Transcribed word for word, the lines below from the one with "Given: Click the" through the last line of the records form the answer; no picture is to be included.

___ Data section

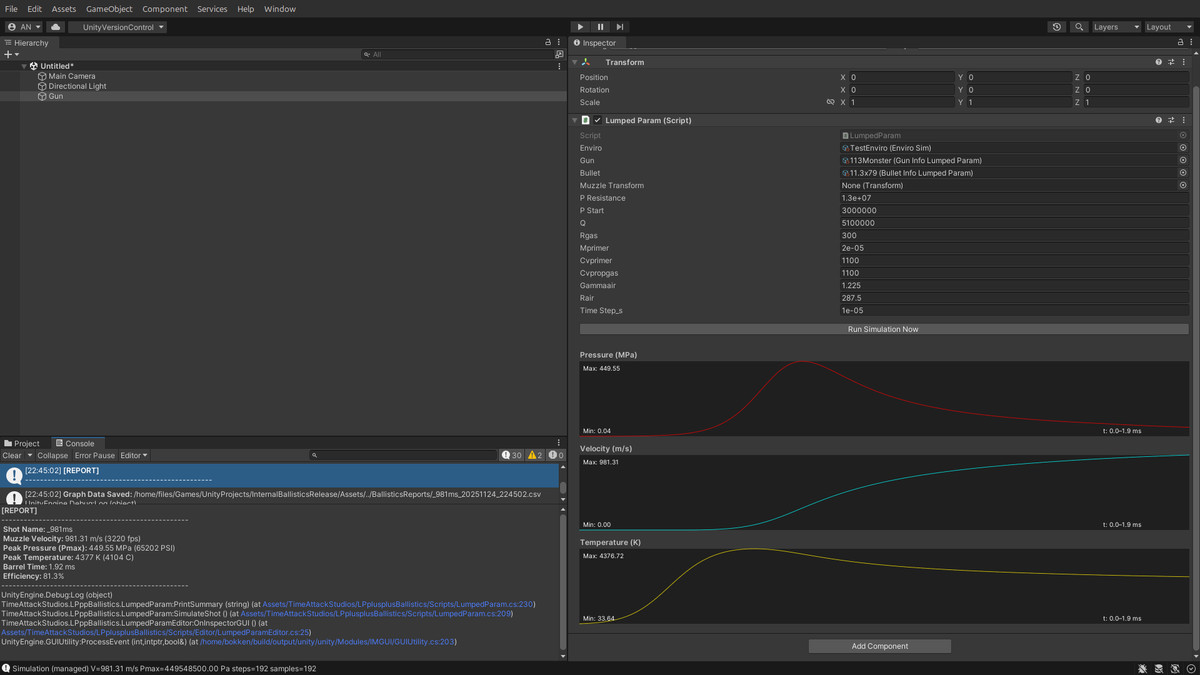
Task: Open the Component menu in the menu bar
Action: click(x=164, y=9)
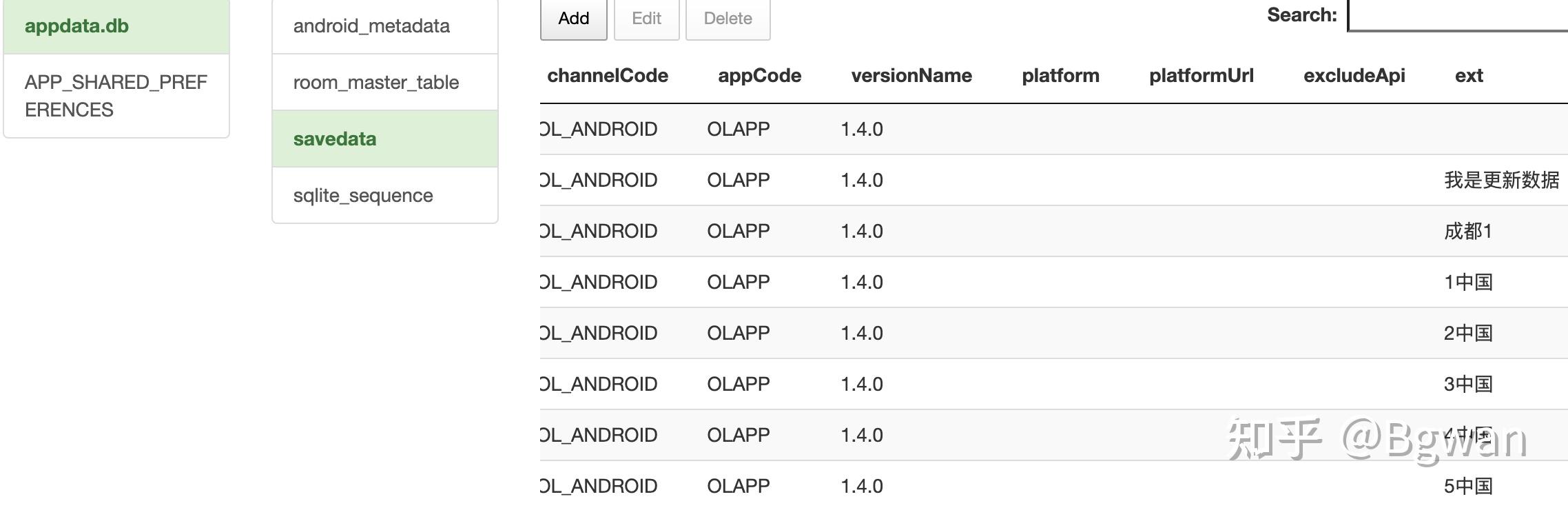1568x510 pixels.
Task: Click the Edit button
Action: pyautogui.click(x=646, y=19)
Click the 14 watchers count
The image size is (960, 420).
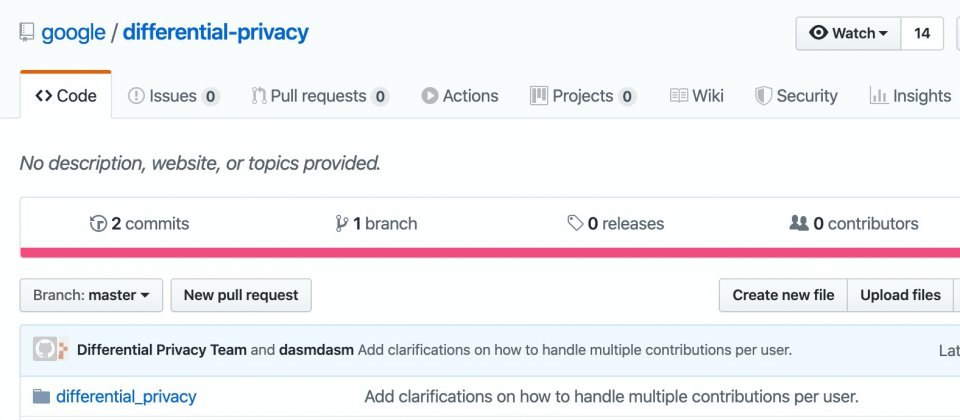(x=922, y=33)
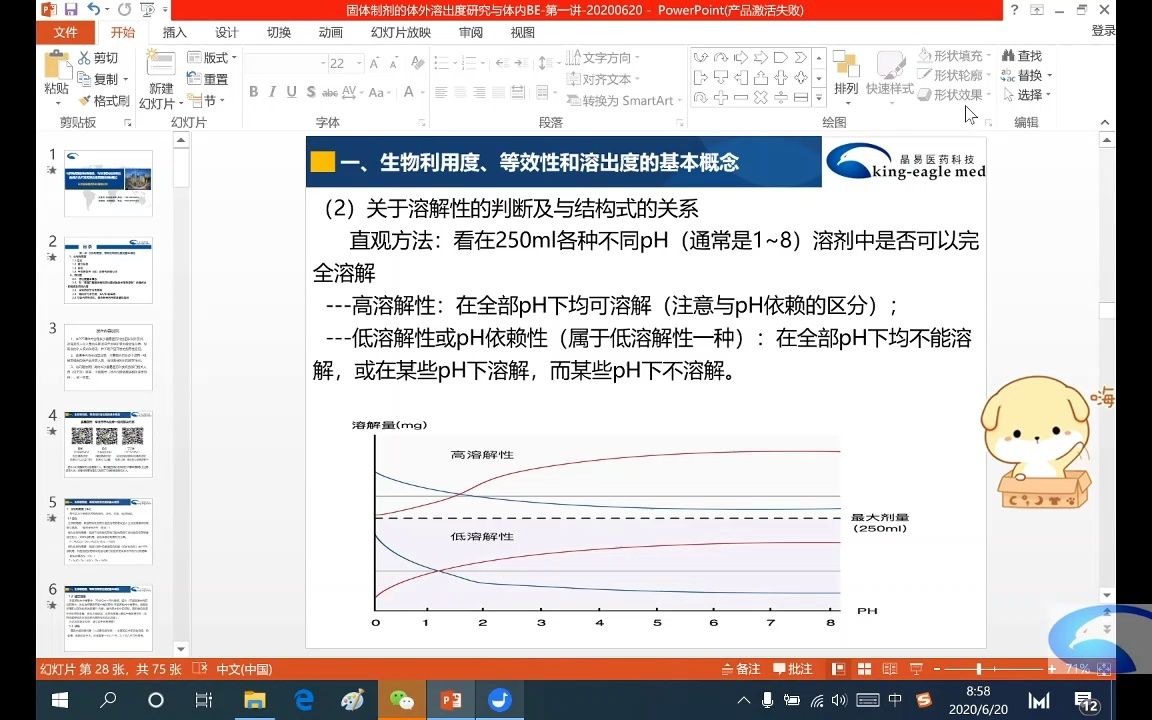This screenshot has width=1152, height=720.
Task: Switch to the 插入 ribbon tab
Action: point(174,32)
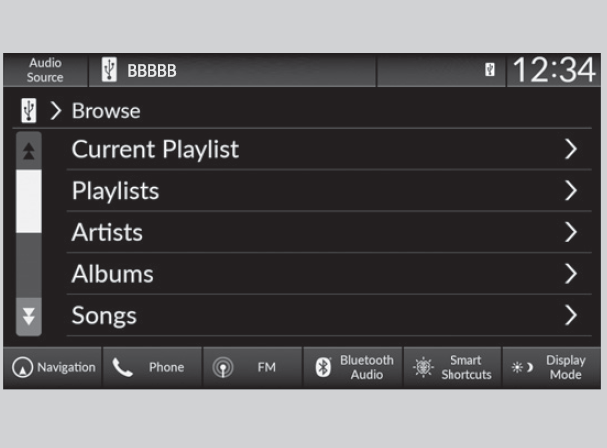This screenshot has width=607, height=448.
Task: Tap the USB icon beside Browse
Action: 28,110
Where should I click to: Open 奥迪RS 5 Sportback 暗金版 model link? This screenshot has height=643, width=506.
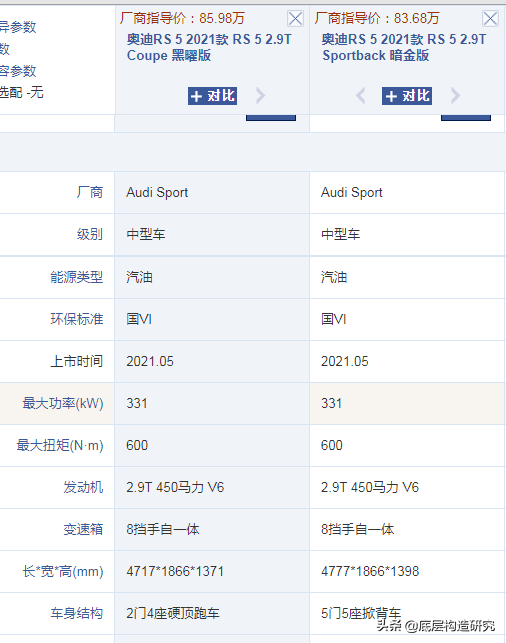click(x=403, y=47)
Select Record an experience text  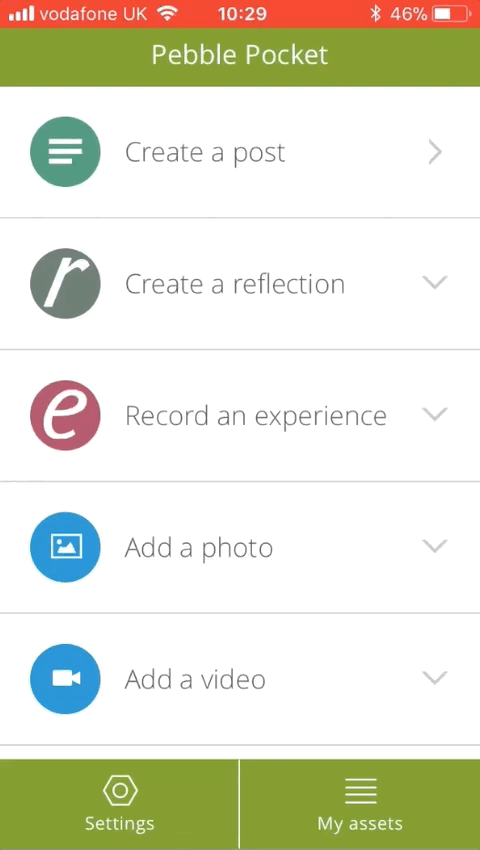tap(255, 416)
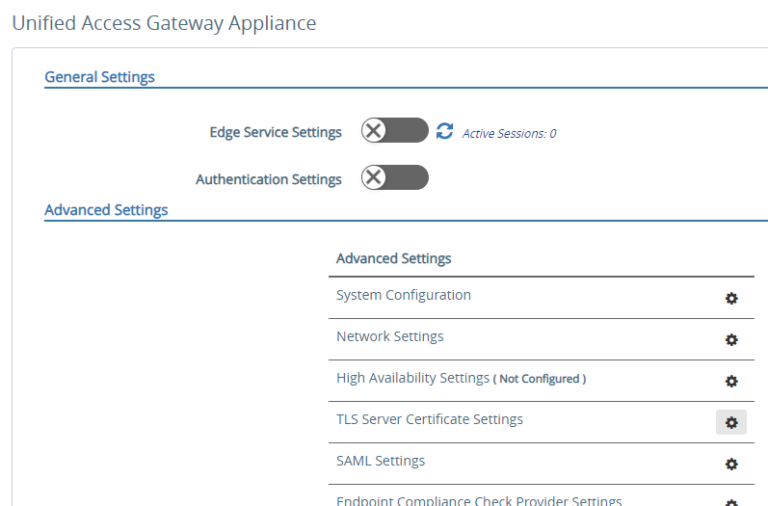Click TLS Server Certificate Settings text
The width and height of the screenshot is (768, 506).
tap(429, 419)
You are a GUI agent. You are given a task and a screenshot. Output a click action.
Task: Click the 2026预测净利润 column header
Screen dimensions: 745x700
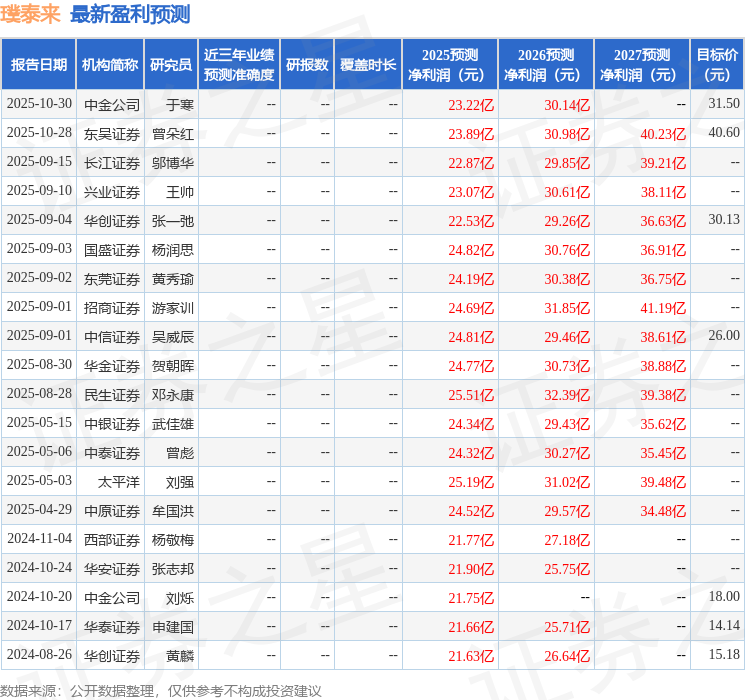click(546, 65)
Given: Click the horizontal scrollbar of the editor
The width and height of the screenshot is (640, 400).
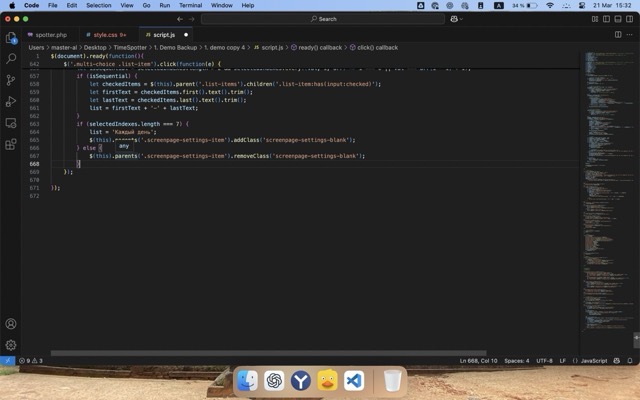Looking at the screenshot, I should pyautogui.click(x=268, y=353).
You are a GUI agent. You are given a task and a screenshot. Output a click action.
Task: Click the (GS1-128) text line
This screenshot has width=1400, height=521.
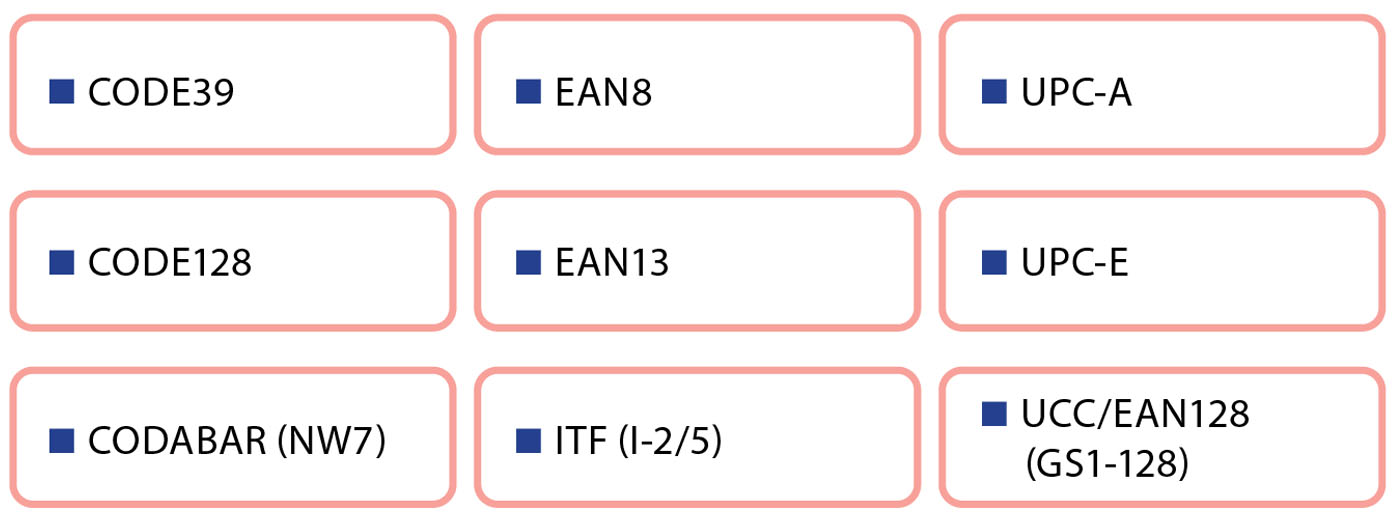pyautogui.click(x=1106, y=465)
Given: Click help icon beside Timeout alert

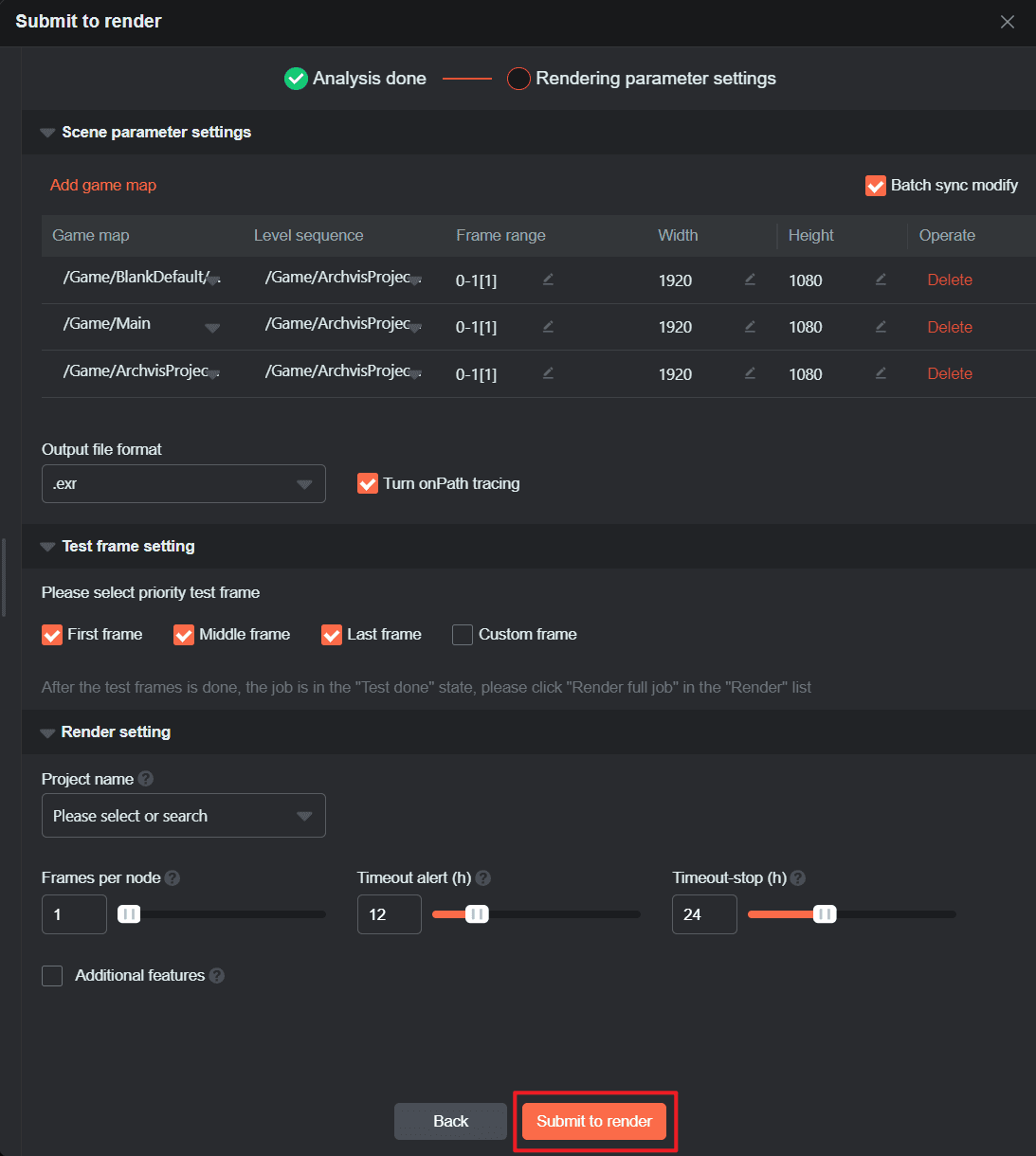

______

▶ Exercise output:
Given: Click the horizontal scrollbar of the editor
The width and height of the screenshot is (640, 400).
Looking at the screenshot, I should pyautogui.click(x=268, y=353).
You are a GUI agent. You are given a task and a screenshot. Output a click action.
Task: Click the (GS1-128) text line
This screenshot has width=1400, height=521.
pyautogui.click(x=1106, y=465)
Given: Click help icon beside Timeout alert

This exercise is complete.